Work instructions: Pick out and copy each line in the entries below that contains the word "pixels". Case matters.
━━━━━━━━━━━━━━━━━━━━
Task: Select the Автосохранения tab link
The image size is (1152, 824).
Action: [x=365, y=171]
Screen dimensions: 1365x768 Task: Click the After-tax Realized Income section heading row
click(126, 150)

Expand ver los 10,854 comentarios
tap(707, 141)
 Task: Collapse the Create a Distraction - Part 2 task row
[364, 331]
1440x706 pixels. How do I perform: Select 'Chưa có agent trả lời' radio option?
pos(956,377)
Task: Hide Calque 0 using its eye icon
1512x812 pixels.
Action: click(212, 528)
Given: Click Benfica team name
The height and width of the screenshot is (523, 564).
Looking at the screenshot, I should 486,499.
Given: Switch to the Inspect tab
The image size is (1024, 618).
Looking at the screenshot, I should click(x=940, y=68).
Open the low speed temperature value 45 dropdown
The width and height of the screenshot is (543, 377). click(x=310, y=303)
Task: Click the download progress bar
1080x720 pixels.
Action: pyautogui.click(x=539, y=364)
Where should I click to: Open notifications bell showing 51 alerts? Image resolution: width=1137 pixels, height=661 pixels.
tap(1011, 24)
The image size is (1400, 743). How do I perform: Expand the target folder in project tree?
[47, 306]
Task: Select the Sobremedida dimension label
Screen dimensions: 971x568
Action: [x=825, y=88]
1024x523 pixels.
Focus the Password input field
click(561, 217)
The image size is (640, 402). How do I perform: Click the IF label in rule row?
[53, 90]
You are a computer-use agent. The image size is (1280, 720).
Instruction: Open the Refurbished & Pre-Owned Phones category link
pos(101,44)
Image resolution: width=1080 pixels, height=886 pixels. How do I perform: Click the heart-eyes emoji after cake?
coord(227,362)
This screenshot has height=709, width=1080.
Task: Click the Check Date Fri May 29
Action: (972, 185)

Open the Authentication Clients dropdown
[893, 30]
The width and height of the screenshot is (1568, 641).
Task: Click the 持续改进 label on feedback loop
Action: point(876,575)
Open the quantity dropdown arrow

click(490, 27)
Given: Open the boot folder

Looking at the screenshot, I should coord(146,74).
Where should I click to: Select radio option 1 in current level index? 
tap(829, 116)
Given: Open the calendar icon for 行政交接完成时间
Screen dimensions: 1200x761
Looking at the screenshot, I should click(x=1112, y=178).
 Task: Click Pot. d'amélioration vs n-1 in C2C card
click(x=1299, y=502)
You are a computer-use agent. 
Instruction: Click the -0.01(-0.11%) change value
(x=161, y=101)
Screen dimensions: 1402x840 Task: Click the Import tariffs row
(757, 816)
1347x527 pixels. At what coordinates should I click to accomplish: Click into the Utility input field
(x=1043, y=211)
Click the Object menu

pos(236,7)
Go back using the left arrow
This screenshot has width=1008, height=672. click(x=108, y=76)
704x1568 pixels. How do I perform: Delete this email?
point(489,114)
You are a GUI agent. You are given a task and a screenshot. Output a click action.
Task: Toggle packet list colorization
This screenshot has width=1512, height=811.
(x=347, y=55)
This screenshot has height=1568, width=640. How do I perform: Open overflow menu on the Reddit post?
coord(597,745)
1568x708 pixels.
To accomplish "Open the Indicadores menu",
━━━━━━━━━━━━━━━━━━━━
Response below:
1440x706 pixels. How do I perform: Select 'Chưa có agent trả lời' radio option?
1512x812 pixels.
1080x720 pixels.
Where should I click to: Open notifications bell showing 51 alerts? Image resolution: width=1137 pixels, height=661 pixels.
1024x523 pixels.
Image resolution: width=1080 pixels, height=886 pixels. How do I perform: Click the heart-eyes emoji after cake?
1347x527 pixels. At what coordinates should I click to accomplish: Click into the Utility input field
704x1568 pixels. How do I perform: Delete this email?
1568x708 pixels.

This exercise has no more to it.